Most business owners assume that if their business is profitable, it should naturally have cash. Yet one of the most common realities in growing businesses is this:

Revenue is up. Profit looks strong.

But cash feels tight.

This isn’t unusual. In fact, it’s predictable.

The problem is not profitability. The problem is misunderstanding how money actually moves through a business.

 

Profit on paper does not always mean cash in the bank.

 

Profit Is Not Cash

Profit is an accounting measure. It reflects revenue earned minus expenses incurred. But it does not reflect timing, and it does not reflect movement.

Cash, on the other hand, is real.
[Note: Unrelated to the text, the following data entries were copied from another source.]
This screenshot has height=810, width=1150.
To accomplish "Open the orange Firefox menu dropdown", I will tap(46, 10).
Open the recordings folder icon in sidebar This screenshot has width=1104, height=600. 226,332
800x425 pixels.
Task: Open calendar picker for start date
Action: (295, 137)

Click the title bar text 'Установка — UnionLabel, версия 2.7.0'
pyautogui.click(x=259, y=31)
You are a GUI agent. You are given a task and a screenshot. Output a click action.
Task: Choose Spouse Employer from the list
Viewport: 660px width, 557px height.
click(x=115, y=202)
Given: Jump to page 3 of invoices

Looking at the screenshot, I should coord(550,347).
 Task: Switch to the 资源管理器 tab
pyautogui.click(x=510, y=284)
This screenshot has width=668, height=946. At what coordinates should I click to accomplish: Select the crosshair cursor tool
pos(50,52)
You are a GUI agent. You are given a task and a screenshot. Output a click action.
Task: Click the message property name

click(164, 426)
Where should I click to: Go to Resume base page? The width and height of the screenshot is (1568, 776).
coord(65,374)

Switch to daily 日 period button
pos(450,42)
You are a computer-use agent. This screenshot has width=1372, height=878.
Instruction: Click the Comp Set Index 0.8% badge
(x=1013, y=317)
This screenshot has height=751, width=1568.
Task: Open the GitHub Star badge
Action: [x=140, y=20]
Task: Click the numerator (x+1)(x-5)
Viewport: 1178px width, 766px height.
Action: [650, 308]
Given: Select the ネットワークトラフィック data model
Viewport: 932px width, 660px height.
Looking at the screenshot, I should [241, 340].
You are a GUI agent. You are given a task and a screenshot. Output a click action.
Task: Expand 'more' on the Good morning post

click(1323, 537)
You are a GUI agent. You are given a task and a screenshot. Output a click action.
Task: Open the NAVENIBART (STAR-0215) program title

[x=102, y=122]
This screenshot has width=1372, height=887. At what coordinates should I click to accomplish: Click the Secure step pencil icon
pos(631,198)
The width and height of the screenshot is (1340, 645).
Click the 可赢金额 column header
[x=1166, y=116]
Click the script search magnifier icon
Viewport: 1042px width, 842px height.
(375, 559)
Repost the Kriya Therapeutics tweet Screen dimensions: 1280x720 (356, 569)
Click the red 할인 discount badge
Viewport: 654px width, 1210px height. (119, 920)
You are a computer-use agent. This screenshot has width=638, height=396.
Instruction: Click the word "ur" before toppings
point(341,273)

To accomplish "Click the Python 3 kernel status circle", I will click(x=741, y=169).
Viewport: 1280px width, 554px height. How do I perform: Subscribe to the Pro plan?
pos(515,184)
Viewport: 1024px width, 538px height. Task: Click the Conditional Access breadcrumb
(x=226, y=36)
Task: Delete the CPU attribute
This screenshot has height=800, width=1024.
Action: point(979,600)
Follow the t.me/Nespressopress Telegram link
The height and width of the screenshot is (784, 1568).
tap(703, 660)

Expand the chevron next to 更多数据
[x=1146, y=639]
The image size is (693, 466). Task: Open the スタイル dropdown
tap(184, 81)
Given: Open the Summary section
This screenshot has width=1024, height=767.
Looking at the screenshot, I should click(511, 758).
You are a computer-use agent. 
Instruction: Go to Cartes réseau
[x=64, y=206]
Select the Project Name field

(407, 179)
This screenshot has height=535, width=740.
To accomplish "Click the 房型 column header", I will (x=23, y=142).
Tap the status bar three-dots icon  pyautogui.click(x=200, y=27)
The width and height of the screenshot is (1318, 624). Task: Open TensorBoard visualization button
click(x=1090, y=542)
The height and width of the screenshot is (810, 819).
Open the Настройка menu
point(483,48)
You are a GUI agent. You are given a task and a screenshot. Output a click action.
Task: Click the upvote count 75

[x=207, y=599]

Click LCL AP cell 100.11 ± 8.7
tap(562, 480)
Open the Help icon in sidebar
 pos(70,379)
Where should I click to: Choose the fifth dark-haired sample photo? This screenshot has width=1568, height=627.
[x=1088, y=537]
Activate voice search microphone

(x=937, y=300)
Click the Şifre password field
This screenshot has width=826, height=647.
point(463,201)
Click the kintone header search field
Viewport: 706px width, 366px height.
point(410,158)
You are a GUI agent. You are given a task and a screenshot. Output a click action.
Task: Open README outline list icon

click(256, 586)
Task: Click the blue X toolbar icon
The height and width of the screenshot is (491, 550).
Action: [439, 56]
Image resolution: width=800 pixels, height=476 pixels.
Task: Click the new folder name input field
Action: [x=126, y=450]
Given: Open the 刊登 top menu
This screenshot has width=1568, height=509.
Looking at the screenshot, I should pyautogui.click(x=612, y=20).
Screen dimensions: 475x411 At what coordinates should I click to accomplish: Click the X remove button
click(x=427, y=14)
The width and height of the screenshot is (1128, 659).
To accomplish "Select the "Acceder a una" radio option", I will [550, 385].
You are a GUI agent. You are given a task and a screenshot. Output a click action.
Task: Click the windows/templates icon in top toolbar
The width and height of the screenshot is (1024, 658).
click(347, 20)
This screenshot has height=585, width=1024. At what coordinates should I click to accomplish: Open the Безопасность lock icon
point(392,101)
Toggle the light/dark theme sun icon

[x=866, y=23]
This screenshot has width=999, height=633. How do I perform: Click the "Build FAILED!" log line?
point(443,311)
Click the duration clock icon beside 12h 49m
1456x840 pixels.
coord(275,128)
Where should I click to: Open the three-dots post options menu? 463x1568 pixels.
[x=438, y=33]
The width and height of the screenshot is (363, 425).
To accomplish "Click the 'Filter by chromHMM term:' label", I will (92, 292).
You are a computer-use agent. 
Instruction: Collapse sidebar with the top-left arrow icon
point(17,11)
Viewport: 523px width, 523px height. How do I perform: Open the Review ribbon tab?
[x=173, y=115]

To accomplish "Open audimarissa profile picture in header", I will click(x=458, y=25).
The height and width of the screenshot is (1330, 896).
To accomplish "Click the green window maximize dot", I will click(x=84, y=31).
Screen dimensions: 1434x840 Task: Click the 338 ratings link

It is what you can use to pay staff, suppliers, and fund growth.

The gap between profit and cash is where most businesses experience pressure.

Where Cash Gets Trapped

Cash doesn’t disappear. It gets tied up.

Common areas include:

  • Receivables: Revenue has been booked, but cash hasn’t been collected
  • Inventory or work in progress: Money is sitting in stock, not the bank
  • Growth investment: Hiring, marketing, or expansion before cash is realised
  • Debt servicing: Repayments reducing available liquidity

A business can look highly profitable while simultaneously starving for cash if these areas are not managed deliberately.

Growth Makes It Worse

Growth amplifies the problem.

As revenue increases, so does the amount of working capital required to support that growth. More customers means more receivables. More activity means more upfront costs.

Without visibility, growth creates pressure instead of freedom.

The Shift: Understand the Flow

Strong businesses don’t just track profit. They understand flow.

They ask:

  • How quickly do we convert revenue into cash?
  • Where does cash slow down or get stuck?
  • What decisions increase or reduce pressure on cash?

When leaders understand these dynamics, they stop being surprised by cash and start managing it.

A Better Way to Think About It

Rather than asking “Are we profitable?”, better questions are:

  • “How does profit turn into cash in this business?”
  • “What is the timing gap?”
  • “What decisions change that timing?”

These questions shift finance from reporting to control.

Final Thought

Profit tells you if your business works in theory.

Cash tells you if it works in reality.

The businesses that scale successfully are not the ones with the highest profit margins. They are the ones that understand how money moves and manage it accordingly.